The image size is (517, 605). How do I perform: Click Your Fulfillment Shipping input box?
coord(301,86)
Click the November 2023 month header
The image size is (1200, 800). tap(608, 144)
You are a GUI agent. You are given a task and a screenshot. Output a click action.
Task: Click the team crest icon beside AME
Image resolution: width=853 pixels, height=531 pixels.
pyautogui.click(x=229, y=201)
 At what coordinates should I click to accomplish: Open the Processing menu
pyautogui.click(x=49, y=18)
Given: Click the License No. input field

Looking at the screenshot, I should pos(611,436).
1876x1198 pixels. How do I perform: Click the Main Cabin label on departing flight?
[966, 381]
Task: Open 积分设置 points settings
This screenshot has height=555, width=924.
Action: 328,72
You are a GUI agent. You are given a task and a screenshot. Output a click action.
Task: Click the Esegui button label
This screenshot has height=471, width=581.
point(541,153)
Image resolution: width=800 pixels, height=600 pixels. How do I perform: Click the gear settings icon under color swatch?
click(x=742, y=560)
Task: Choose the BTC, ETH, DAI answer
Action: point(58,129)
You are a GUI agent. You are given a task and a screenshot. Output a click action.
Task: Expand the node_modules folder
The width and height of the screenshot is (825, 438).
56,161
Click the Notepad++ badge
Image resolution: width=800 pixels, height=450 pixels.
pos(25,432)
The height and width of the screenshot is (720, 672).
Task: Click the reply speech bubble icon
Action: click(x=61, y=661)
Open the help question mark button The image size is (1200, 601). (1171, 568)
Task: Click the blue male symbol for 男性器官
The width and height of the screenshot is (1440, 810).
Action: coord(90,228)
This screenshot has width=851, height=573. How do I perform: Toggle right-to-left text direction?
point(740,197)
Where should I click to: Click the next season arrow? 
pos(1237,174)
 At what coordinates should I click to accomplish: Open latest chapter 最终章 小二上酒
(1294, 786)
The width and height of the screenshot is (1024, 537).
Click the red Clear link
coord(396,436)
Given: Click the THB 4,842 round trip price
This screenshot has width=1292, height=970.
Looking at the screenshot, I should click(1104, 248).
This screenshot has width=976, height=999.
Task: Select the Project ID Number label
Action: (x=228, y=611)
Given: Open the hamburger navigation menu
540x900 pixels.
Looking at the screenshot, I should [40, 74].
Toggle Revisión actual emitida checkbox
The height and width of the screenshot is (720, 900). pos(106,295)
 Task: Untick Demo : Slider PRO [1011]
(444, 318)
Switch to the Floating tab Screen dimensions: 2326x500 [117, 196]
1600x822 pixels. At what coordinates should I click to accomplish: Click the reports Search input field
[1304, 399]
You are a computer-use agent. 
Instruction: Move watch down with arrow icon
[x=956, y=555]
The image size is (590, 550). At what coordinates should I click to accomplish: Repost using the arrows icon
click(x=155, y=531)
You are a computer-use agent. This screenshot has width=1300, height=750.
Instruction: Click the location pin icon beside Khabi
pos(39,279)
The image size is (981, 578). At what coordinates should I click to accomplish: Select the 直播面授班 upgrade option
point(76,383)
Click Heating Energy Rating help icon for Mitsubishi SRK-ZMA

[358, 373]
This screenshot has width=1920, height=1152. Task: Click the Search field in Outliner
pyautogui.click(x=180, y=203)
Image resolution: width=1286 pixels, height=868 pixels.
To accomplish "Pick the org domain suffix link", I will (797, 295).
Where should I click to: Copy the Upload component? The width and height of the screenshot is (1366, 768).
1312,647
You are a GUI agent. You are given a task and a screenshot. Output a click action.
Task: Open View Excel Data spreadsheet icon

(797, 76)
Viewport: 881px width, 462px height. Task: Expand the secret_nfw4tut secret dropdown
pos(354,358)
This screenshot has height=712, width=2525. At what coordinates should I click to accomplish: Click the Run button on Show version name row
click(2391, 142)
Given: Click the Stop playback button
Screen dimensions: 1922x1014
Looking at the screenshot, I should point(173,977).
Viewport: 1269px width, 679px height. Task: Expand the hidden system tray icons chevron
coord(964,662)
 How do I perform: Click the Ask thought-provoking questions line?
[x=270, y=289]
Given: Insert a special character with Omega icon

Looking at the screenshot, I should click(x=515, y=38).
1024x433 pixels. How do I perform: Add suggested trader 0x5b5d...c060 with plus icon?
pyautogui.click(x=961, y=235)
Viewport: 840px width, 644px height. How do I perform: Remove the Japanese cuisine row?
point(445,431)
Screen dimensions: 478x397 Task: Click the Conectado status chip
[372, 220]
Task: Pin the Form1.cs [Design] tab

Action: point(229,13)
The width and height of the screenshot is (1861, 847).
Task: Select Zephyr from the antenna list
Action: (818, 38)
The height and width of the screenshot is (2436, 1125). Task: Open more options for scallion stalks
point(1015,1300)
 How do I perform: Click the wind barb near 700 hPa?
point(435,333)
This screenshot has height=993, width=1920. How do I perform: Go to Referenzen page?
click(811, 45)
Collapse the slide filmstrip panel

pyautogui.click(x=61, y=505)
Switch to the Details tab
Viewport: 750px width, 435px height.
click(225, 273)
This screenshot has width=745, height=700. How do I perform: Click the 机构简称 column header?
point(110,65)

++++++++++

● Exercise objective
Please return only the lines from the one that contains "This screenshot has height=993, width=1920." through the final line of the entries, each exactly as written.

● Solution for this exercise
This screenshot has height=993, width=1920. How do I perform: Go to Referenzen page?
click(811, 45)
Collapse the slide filmstrip panel

pyautogui.click(x=61, y=505)
Switch to the Details tab
Viewport: 750px width, 435px height.
click(225, 273)
This screenshot has width=745, height=700. How do I perform: Click the 机构简称 column header?
point(110,65)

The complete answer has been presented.